Have small biotechs benefited?

Many companies have met requirements for financial assistance. Some simply cannot prove the loans are “necessary.” Smaller companies are now competing with larger companies for assistance. And many pre-revenue companies do not fit into loan categories, creating obstacles for small biotechs.

Many companies are finding it hard to plan a way to pay back Mainstreet Lending Program funds. Others burned through cash thinking they were guaranteed the PPP loan, but did not qualify. The panelists agreed the government must keep assistance simple.

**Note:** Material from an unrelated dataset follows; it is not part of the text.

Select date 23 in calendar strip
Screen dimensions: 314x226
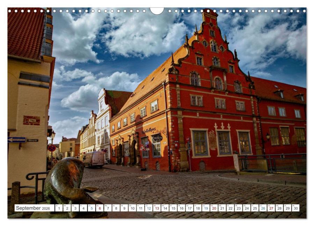coord(239,208)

However, some businesses have benefitted greatly from unemployment insurance for furloughed workers.

Pending legislation

Proposed legislation would change the PPP forgiveness provision to allow businesses with a 60% payroll cost and 40% operating cost eligible for loan forgiveness.

What else can be done?

  • Monetize R&D credits
  • Include the Orphan Drug Credit

And particularly for companies working on COVID-related activities:

  • Double R&D credits for U.S. venture capital startups in the biotech industry
  • Workplace indemnification – make companies not liable for COVID cases if they have shown a process of compliance with social distancing and sanitation requirements

– Cassie McKay



3:30 PM
Fireside Chat with Dr. Jeff Settleman, Pfizer's Chief Scientific Officer for Oncology Research and Development

Dr. Jeff Settleman leads all oncology research at Pfizer Inc., from the beginning stages of discovery to proof-of-concept clinical studies.

An internationally recognized leader in molecularly targeted cancer therapeutics, the epigenetics of cancer drug resistance, and personalized cancer medicine, Dr. Settleman discussed the biggest challenges in cancer drug development and what’s in Pfizer’s cancer pipeline. He also provided some practical advice on the importance of partnerships and how biotech companies can effectively work from home during the pandemic.

The importance of external partnerships

“While our internal R&D engine is producing high-quality programs, the external biopharma enterprise is substantial and there’s plenty of innovative science being pursued,” he said.

“We’re always looking for the best science. We’re looking for high quality in programs. We’re looking for the most promising opportunities to find programs that have the potential to impact substantial patient populations, and to complement, again, our internal efforts,” with different approaches and new technologies.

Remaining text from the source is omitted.